Scan the data below for the string "computer". Copy every line where it appears.

(Records excerpted from a collection)
- Opening Delimiter -
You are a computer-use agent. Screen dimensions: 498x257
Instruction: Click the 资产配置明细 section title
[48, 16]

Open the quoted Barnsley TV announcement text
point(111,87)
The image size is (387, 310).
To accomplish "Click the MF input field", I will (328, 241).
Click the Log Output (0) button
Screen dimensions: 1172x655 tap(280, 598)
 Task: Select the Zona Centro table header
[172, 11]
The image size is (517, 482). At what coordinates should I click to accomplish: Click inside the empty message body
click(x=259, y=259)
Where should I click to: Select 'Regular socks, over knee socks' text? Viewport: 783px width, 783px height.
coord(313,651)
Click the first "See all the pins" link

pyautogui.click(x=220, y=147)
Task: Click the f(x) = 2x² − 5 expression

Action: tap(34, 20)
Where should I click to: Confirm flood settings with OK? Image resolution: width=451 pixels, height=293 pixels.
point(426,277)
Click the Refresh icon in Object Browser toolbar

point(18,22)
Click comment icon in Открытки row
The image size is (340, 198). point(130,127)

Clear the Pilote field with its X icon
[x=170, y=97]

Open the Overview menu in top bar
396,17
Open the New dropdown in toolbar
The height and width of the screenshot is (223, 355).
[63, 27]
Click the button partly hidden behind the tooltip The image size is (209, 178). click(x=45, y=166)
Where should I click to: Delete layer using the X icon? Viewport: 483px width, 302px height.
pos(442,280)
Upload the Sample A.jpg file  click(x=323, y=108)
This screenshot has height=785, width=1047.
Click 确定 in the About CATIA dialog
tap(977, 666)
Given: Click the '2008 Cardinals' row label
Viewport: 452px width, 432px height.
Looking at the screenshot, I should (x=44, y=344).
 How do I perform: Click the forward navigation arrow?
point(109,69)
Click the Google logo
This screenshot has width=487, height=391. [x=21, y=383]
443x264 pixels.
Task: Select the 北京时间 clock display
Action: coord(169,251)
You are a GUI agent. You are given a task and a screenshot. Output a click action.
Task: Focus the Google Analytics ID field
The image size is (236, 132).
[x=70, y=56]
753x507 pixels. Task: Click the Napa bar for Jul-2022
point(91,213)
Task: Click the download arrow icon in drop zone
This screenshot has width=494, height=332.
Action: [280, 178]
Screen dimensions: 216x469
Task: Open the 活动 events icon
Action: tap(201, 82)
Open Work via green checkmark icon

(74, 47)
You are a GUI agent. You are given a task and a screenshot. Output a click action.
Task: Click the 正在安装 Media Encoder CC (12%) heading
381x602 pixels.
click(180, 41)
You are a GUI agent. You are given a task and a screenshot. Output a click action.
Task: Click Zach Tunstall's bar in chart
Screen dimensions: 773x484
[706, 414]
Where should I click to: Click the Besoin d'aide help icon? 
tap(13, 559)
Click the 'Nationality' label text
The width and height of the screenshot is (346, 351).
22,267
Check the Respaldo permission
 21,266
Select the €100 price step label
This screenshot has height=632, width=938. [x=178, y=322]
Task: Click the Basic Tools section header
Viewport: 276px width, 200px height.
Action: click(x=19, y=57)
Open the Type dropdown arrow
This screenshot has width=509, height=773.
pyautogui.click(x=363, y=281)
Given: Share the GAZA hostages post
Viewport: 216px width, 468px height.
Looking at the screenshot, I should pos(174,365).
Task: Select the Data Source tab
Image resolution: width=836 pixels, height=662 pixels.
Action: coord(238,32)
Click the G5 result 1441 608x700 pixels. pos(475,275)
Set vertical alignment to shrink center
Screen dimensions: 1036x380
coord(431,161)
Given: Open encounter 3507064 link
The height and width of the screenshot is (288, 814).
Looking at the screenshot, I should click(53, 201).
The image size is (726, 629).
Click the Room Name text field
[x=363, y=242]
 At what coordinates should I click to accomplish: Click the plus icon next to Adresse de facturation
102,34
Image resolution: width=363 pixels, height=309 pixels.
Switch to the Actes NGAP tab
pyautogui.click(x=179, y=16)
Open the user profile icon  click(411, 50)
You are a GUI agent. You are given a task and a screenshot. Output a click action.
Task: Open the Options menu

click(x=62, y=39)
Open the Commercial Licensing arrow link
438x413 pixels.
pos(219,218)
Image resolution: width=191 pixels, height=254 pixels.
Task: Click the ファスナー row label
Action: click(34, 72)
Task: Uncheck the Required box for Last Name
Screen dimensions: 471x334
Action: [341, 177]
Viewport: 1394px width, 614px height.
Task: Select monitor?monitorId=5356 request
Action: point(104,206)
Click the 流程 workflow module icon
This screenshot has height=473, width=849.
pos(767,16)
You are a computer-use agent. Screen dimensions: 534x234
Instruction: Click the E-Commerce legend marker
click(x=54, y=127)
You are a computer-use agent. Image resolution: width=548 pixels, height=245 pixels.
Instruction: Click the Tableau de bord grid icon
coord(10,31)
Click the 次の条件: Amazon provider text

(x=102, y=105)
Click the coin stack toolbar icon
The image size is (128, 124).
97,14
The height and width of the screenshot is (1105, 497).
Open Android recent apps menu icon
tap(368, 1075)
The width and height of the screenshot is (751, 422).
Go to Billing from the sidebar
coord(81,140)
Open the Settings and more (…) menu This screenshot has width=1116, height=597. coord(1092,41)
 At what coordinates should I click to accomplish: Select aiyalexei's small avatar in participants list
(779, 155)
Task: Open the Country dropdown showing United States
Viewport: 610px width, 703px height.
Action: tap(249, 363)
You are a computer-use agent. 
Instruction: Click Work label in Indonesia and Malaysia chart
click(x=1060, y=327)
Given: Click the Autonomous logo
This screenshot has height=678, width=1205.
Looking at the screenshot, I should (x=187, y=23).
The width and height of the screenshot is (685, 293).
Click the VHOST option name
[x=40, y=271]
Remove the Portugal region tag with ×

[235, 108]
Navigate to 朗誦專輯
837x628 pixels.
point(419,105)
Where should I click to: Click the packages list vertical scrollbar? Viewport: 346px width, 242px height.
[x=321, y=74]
- Closing Delimiter -
▸ **Exercise answer**
You are a computer-use agent. Screen dimensions: 498x257
You are a computer-use agent. Screen dimensions: 534x234
You are a computer-use agent. Image resolution: width=548 pixels, height=245 pixels.
You are a computer-use agent. 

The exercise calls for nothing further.